From 2b4621b1f95c4c3e36b98b4725430f25f16cb7f5 Mon Sep 17 00:00:00 2001
From: Ryan Boren <ryan@git.wordpress.org>
Date: Thu, 1 Jun 2006 16:59:55 +0000
Subject: [PATCH] Comment nonce fixes from Mark Jaquith and mdawaffe. fixes
 #2760

git-svn-id: https://develop.svn.wordpress.org/trunk@3827 602fd350-edb4-49c9-b593-d223f7449a82
---
 wp-admin/comment.php           | 6 ++++--
 wp-admin/edit-form-comment.php | 2 +-
 2 files changed, 5 insertions(+), 3 deletions(-)

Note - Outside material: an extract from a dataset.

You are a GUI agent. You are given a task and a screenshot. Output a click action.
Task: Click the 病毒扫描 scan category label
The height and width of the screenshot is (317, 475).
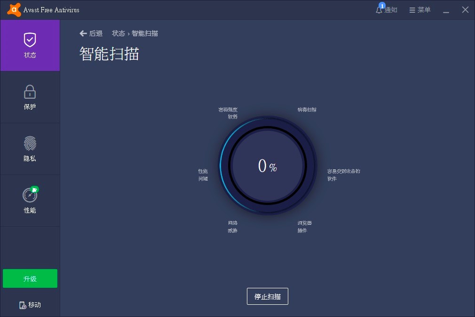click(306, 109)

diff --git a/wp-admin/comment.php b/wp-admin/comment.php
index 55f4c9e2b0..c0c96ec3da 100644
--- a/wp-admin/comment.php
+++ b/wp-admin/comment.php
@@ -184,7 +184,9 @@ case 'approvecomment':
 
 case 'editedcomment':
 
-	check_admin_referer('update-comment');
+	$comment_id = (int) $_POST['comment_ID'];
+
+	check_admin_referer('update-comment_' . $comment_id);
 
 	edit_comment();
 
@@ -192,7 +194,7 @@ case 'editedcomment':
 	if (!empty($referredby)) {
 		header('Location: ' . $referredby);
 	} else {
-		header ("Location: edit.php?p=$comment_post_ID&c=1#comments");
+		header ("Location: edit.php?p=$comment_id&c=1#comments");
 	}
 
 	break;
diff --git a/wp-admin/edit-form-comment.php b/wp-admin/edit-form-comment.php
index 5b28966cfe..1f23cef700 100644
--- a/wp-admin/edit-form-comment.php
+++ b/wp-admin/edit-form-comment.php
@@ -6,7 +6,7 @@ $form_extra = "' />\n<input type='hidden' name='comment_ID' value='" . $comment-
 ?>
 
 <form name="post" action="comment.php" method="post" id="post">
-<?php wp_nonce_field('update-comment' . $comment->comment_ID) ?>
+<?php wp_nonce_field('update-comment_' . $comment->comment_ID) ?>
 <div class="wrap">
 <input type="hidden" name="user_ID" value="<?php echo $user_ID ?>" />
 <input type="hidden" name="action" value='<?php echo $form_action . $form_extra ?>' />